According to the authors of the study, recent public opinion polls in the United States have shown that there is significant support for political violence among the population. They noted that a survey conducted in December 2021 found that 34% of Americans believed that taking violent action against the government is justified.
The survey also revealed a partisan divide, with 40% of Republicans considering political violence justifiable compared to 23% of Democrats. These findings align with previous surveys that indicate an increasing acceptance of political violence in the United States. With this in mind, the researchers hoped to shed light on the underlying factors that influence attitudes towards political violence.
To examine the association between approval of Trump and endorsement of political violence, the researchers conducted a survey of U.S. adults between September 6 and 16, 2021. Their final sample consisted of 1,909 respondents. The survey included questions to measure respondents’ perceptions of the January 6 insurrection at the U.S. Capitol and their endorsement of violence more generally to achieve political objectives or send political messages.
Respondents were asked if they approved or disapproved of the job Trump did when he was in office. The researchers also asked about respondents’ approval of current President Joe Biden to provide a contrasting picture of the impact of presidential performance attitudes on January 6 and political violence.
The researchers controlled for the possibility that some respondents who previously supported Trump might have changed their opinions by including a variable for former Trump supporters who currently disapproved of his performance.
The study also included a mediator variable, which measured respondents’ racist and xenophobic attitudes. The researchers used questions to assess racism and xenophobia, combining the responses into an index where higher scores indicated higher levels of racism and xenophobia.
Respondents who expressed higher levels of approval for Trump were more likely to use positive words such as “peaceful” and “a good thing” to describe the storming of the Capitol on January 6. They were also more likely to express support for statements such as “Some of the problems citizens have with the government could be fixed with a few well-aimed bullets.”
Racism and xenophobia were found to mediate the effects of Trump approval on these attitudes. Respondents who approved of Trump were more likely to agree that “racial, religious or other minority groups are too demanding in their push for equal rights.” They were also more likely to express negative attitudes towards foreigners and immigrants. These racist and xenophobic attitudes, in turn, were associated with a propensity to use positive words to describe January 6 and participants and to view political violence as acceptable.
Interestingly, the researchers found that former Trump supporters tended to have a negative view of the January 6 riot. However, their change in opinion didn’t appear to significantly affect their support for political violence. The researchers said further investigation is needed to understand why this group has a different perspective on January 6 but not on political violence in general.
The researchers included several control variables in their analysis to account for demographic and attitudinal factors that might influence respondents’ attitudes toward January 6 and the acceptability of political violence.
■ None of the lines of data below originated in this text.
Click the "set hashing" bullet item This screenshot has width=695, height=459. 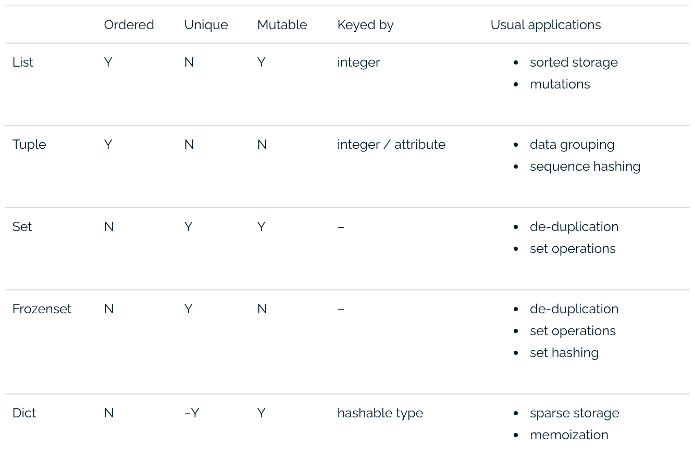(564, 353)
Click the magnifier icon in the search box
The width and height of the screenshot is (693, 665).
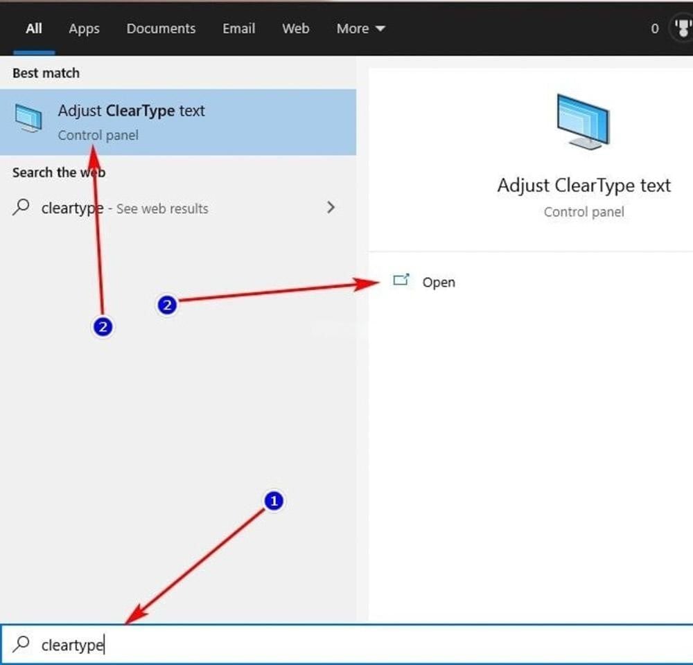[21, 644]
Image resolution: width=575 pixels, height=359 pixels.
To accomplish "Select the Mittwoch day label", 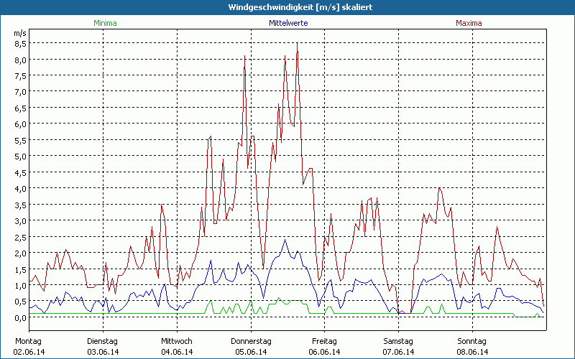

These control variables included age, gender, household income, employment status, education level, partisan affiliation, political ideology, racial identification, religion, religiosity, engagement in political activities, media consumption, and region of residence in the United States. They also controlled for respondents’ level of trait aggression.
“Our findings are robust to the inclusion of a number of significant controls and to different model specifications. They strongly suggest that an important component of the relationship between Trump approval and the normalization of political violence is, indeed, hate,” the researchers wrote.
But there are some important caveats to note. First, the study does not establish a causal relationship between Trump support and tolerance of political violence. It’s possible that Trump inspires his supporters to view political violence as more acceptable, but it’s also possible that individuals who are already tolerant of political violence are attracted to Trump.
Additionally, other unstudied mediators like erosion of trust in political elites and institutions, denigration of democratic values, and political polarization could help explain the relationship between Trump approval and attitudes towards political violence.
The study, “It’s About Hate: Approval of Donald Trump, Racism, Xenophobia and Support for Political Violence“, was authored by James Piazza and Natalia Van Doren.